Speaker
Description
Contemporary embedded systems increasingly come with bootloaders and firmware which expose some sort of ABI toward the Linux kernel, and the Linux kernel depends on such ABI to start other CPU cores, configure clock, power domains, pin multiplexing and other vital parts of the system.
With existing firmware interfaces like ACPI, the ABI stability is strictly enforced and ABI breakage seldom occurs. With newcomer firmware interfaces on contemporary embedded systems, commitment to ABI stability is left to vendors and ABI breakage is much more common. This leads to problems during kernel updates of such systems, which may mandate either a bootloader update, or special-case kernel fixes.
The gravity of this problem is further exacerbated by a growing number of closed source implementations of such firmware ABI provider implementations, either in the form of firmware running on secure coprocessor, or similar.

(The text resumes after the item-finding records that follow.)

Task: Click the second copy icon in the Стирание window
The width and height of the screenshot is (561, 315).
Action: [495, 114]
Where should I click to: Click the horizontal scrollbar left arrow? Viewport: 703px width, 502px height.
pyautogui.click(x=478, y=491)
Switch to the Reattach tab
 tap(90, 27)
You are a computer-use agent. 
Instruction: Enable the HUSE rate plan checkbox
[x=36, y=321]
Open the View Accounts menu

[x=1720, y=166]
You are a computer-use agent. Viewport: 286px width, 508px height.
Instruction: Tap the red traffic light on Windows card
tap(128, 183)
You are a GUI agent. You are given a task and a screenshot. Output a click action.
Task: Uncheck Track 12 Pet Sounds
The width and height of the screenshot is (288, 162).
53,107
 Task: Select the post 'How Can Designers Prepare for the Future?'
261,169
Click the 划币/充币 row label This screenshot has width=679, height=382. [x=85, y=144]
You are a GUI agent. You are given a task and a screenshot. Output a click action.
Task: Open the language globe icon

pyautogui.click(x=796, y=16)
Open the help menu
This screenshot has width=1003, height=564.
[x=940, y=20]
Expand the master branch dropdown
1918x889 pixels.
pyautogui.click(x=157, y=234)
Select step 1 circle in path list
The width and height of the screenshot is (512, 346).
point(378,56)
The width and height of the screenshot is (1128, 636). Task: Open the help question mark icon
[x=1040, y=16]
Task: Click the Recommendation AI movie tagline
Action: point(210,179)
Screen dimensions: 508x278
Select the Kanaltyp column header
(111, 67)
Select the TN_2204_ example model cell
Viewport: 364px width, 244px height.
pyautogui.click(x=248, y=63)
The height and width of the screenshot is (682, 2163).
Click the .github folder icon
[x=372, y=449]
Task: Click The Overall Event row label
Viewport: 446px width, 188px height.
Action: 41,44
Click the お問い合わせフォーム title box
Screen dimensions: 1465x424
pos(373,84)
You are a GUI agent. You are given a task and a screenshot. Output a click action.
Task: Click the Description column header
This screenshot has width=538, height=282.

In this proposal, the speaker explains the firmware ABI stability problem in detail, including examples present on contemporary SoCs, and a grim prediction of where the firmware ABI development is likely to evolve. The talk will then offer multiple possible solutions how to address the problem. Once such option would be to use open source bootloader, like U-Boot, to start the additional firmware components from a fitImage bundle together with Linux kernel, and possibly use U-Boot SPL to minimize the security sensitive code footprint. Another alternative would be improved introspection of firmware ABI interfaces and proper versioning, which would allow Linux kernel to work around bugs in specific firmware versions.
Proper discussion and feedback from audience on this topic would be highly appreciated.